Problem: Start with the line that holds "The height and". Please copy it and each remaining line below exactly, leaving pictures out.

Records:

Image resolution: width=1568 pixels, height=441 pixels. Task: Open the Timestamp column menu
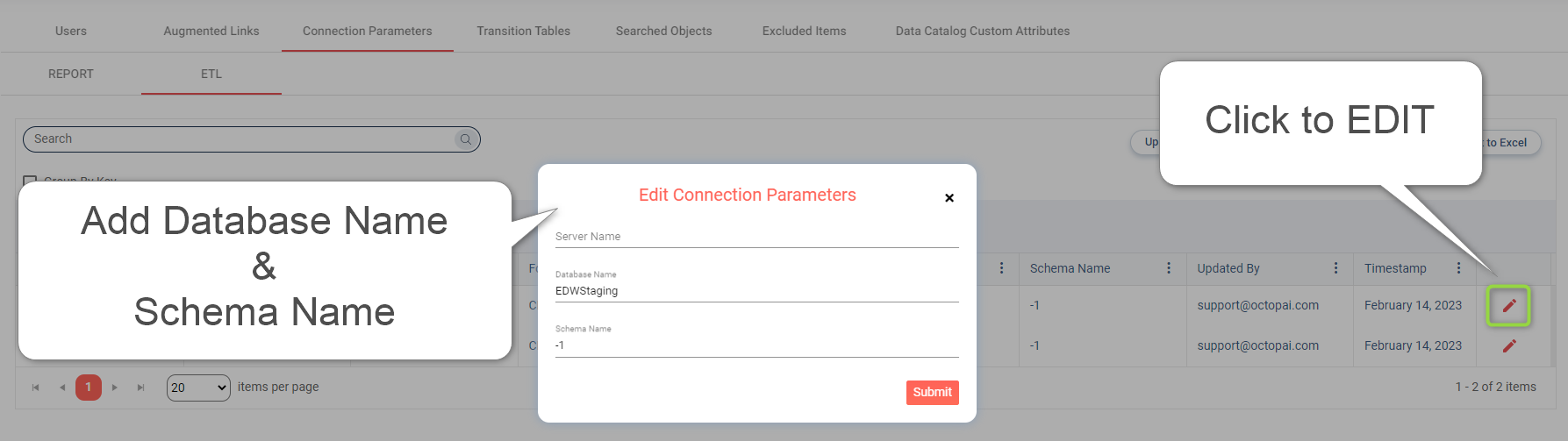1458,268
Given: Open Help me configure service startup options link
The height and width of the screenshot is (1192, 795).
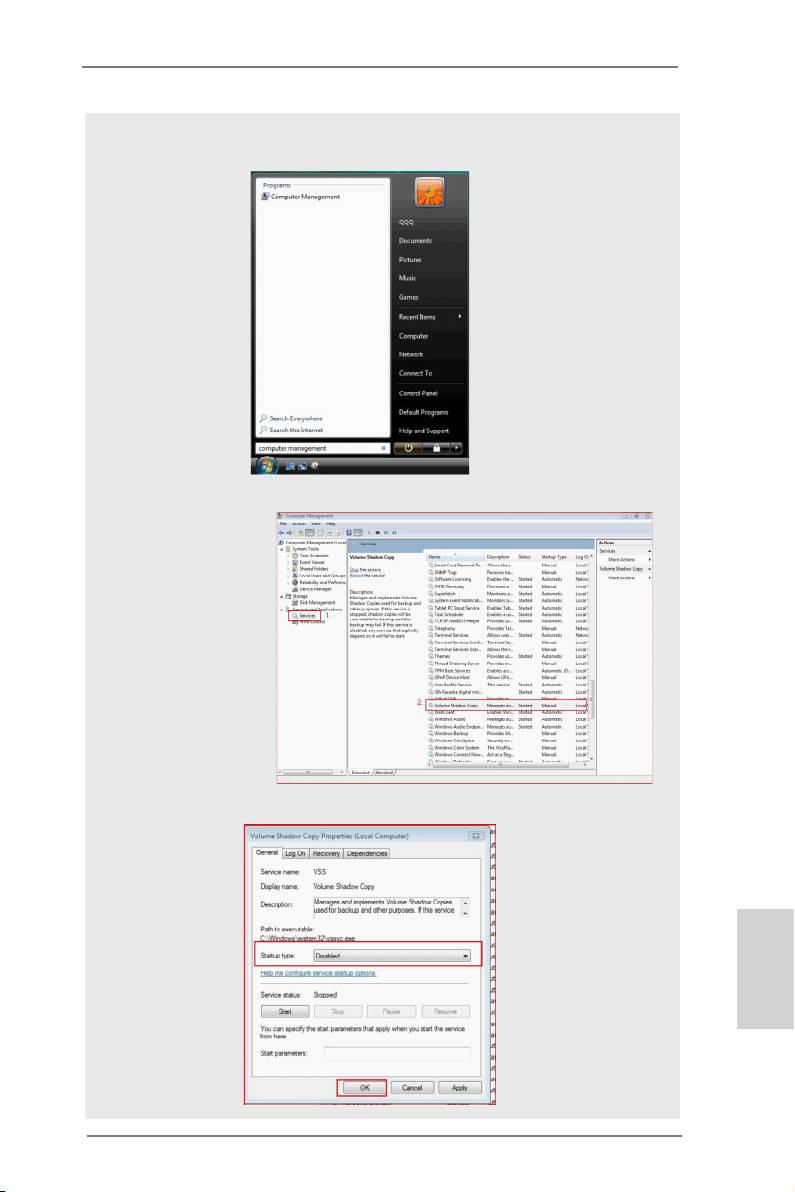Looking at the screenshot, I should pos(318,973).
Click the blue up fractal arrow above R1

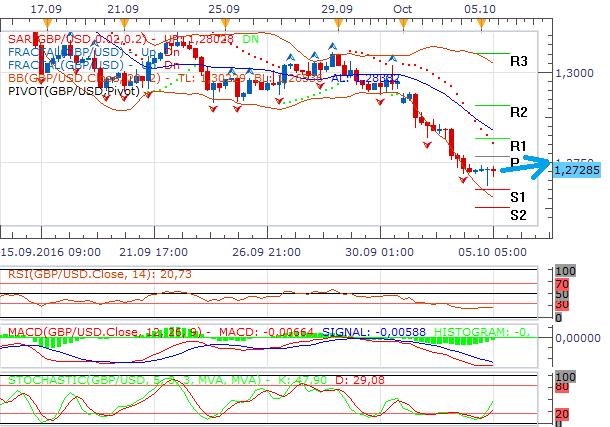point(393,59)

Result below:
The height and width of the screenshot is (1192, 795).
Looking at the screenshot, I should pos(318,973).
Click the blue up fractal arrow above R1

point(393,59)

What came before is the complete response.